In the words of a friend of mine, who worked for years at a very prominent public interest law firm in the South, “everyone is overlooking everything.”  By this, I mean that the adjudication portion of the criminal procedure syllabus for the most part leaves students with no idea what goes in the sorts of low-level criminal courts so nicely described by Amy Bach in her book “Ordinary Injustice,” which might be thought of as a journalistic follow-up to Malcolm Feeley’s pathbreaking work, “The Punishment is the Process.” 


I’m going to hazard the thesis that the reason we have no idea what goes on in the courts that process the bulk of our criminal cases is an “elite” focus on doctrine.  First, these courts are largely invisible to “doctrine.”  They do not produce many opinions, their other operations are hard to access from the comfort of a law-school office or library, and so there is a paucity of materials readily at hand produced by the courts. Because of our reliance on “well reasoned opinions” (or at least pedagogically-useful-badly-reasoned ones), the gold standard for teaching criminal procedure is either the elite federal court system, or the differently elite state appellate court system, which do produce opinions that are readily accessible from a computer or library. 


Second, state trial and (especially) municipal courts are often bereft of “doctrine.”  There is little doctrine in municipal court, where lawyering depends upon interpersonal interactions between members of the court “workgroup” (as the sociologists put it).  In these courts, appeals to doctrine may actually be counterproductive: a nuclear option utilized only when workgroup relationships break down or do not yet exist. 

The TL;dr version is lower courts don’t write opinions, so it’s hard for scholars to figure out what they’re doing from a distance, and that they don’t really apply doctrine as much as get along and keep the wheels grinding.  But at least Miller recognizes that this is the world of law that humanity deals with, rather than the rarified (and far more convenient) world of Supreme Court opinions.

What makes this matter is that Miller isn’t speaking to the obvious, and perpetually boring, scholarly output, law review articles, that serve no discernable purpose beyond demonstrating worthiness of tenure.

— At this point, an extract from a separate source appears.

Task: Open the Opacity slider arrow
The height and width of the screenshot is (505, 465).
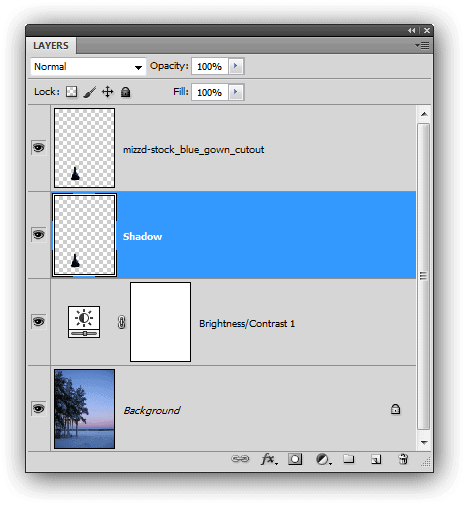Action: coord(236,66)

He’s talking about what the syllabus should cover in a law school criminal procedure class. 

Casebooks, and thus discussion, questions, tests and papers, tend to fixate on the big cases, the broad doctrine, from which criminal law is comprised.  And it must, if someone is to learn what it is criminal law is meant to look like.  It’s up to its eyeballs in doctrine, even if its primarily honored in the breach.  But the individual holdings of Supreme Court decisions are not merely kinda puny in the trenches; they’re largely ignored. 

“Elite” court decisions come with a remarkably clean and clear set of facts, which means that they’ve made a decision along the way to “find” some facts and not others, where the evidence could have gone either way and presented a  monumental headache until the case reached the stage where inconvenient facts simply disappear. 

Law students tend not to realize how ambiguous and convoluted the law is in the trenches, because they only see decisions where all the conflict is sanitized into a nearly obvious state of existence. Cases are never as clean in the trial courts. Facts are in dispute, and there are usually some fine arguments either way.  While facts must be found in order to achieve a result, that doesn’t make the “found facts” actual facts, but merely the facts the finder prefers. 

By the time a case makes it up a few levels, assuming it does as few cases go beyond one appeal as of right, facts are presented as indisputable.  Opinions recite them as a given, as if there could be no real dispute what happened. This is a beloved, if not necessary, legal fiction.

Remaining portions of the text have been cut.